Source: Claim the Rainbow
"Ze". The Urban Dictionary describes "ze" as being, "a gender neutral pronoun. It refers to someone who does not fit into the gender binary," and "A gender neutral word with the context of he or she; not meaning in the transexual form, but in the context of a simple neutral word," which is paired with "hir" (as in his, her).  According to an Associated Press article, "'PREFERRED' PRONOUNS GAIN TRACTION AT US COLLEGES," ze is one of several gender-free pronoun alternatives being explored on American college campuses.  The point seems to be to avoid the dualistic distinction between male and female when referring to oneself and to others.  It is, in other words, a different way of thinking about self that does front load identity with gender.

This attempt to reframe personal pronouns in this way, calls our attention to the fact that "sex" and "gender"don't actually mean the same thing even though we tend to use them interchangeably.  According to the Google dictionary, gender means, "the state of being male or female (typically used with reference to social and cultural differences rather than biological ones)." Sex, on the other hand, means, "either of the two main categories (male and female) into which humans and many other living things are divided on the basis of their reproductive functions." Sex is about biology. Gender is about society and culture. We are born one sex or the other, but we socially construct our genders.  It is an important distinction then because as a social construct "gender" is also about the way we imagine, understand, and value our being male and female.  Gender unavoidably includes power issues and prejudices long, long ingrained in us.  To put the matter bluntly, women and men are biologically different but otherwise without distinction while in terms of gender in most societies nearly all the time women are constructed as inferior.

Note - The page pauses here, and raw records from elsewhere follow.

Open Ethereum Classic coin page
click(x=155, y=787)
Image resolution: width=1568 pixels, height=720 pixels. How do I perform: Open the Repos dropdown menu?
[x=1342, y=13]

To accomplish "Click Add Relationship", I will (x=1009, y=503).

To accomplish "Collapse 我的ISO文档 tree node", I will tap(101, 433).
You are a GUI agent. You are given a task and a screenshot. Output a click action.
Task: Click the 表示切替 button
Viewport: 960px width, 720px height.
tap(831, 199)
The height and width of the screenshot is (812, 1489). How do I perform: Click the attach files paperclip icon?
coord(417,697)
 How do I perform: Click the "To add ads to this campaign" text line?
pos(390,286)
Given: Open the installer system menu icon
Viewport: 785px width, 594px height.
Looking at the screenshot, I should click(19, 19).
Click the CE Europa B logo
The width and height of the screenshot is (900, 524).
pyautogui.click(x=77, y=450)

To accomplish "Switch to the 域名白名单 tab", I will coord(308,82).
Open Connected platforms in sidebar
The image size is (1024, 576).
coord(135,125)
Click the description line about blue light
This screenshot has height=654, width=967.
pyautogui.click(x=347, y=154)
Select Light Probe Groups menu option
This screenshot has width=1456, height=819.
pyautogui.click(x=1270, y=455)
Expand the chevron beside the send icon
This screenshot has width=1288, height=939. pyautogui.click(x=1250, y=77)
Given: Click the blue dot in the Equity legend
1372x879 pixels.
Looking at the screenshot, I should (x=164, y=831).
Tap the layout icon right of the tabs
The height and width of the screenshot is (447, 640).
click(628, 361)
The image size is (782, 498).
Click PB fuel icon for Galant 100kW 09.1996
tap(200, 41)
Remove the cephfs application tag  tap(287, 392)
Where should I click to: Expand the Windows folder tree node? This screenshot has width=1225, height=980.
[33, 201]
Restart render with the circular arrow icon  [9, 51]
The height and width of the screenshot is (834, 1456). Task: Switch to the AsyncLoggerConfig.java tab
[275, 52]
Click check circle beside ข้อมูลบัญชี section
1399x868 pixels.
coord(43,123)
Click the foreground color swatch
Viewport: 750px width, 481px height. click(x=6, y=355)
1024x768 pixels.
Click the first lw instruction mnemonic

Whether or not genderless pronouns gain currency in the future, what (some) young people on college campuses seem to be experimenting with has broader implications.  They are learning to think less dualistically, less in terms of rigid categories than is usual for Western cultures.  They are blurring the lines that separate us from each other, the lines that encourage us to put each other into categories such as black and white, straight and not-straight, as well as female and male, which categories inevitably are laden with judgments and invite unjust, debilitating power relationships.  There is much more at stake here than political correctness.  It is about how we craft a more just, loving, and peaceful world in which women and men are gendered equal as well as born equal.  Amen.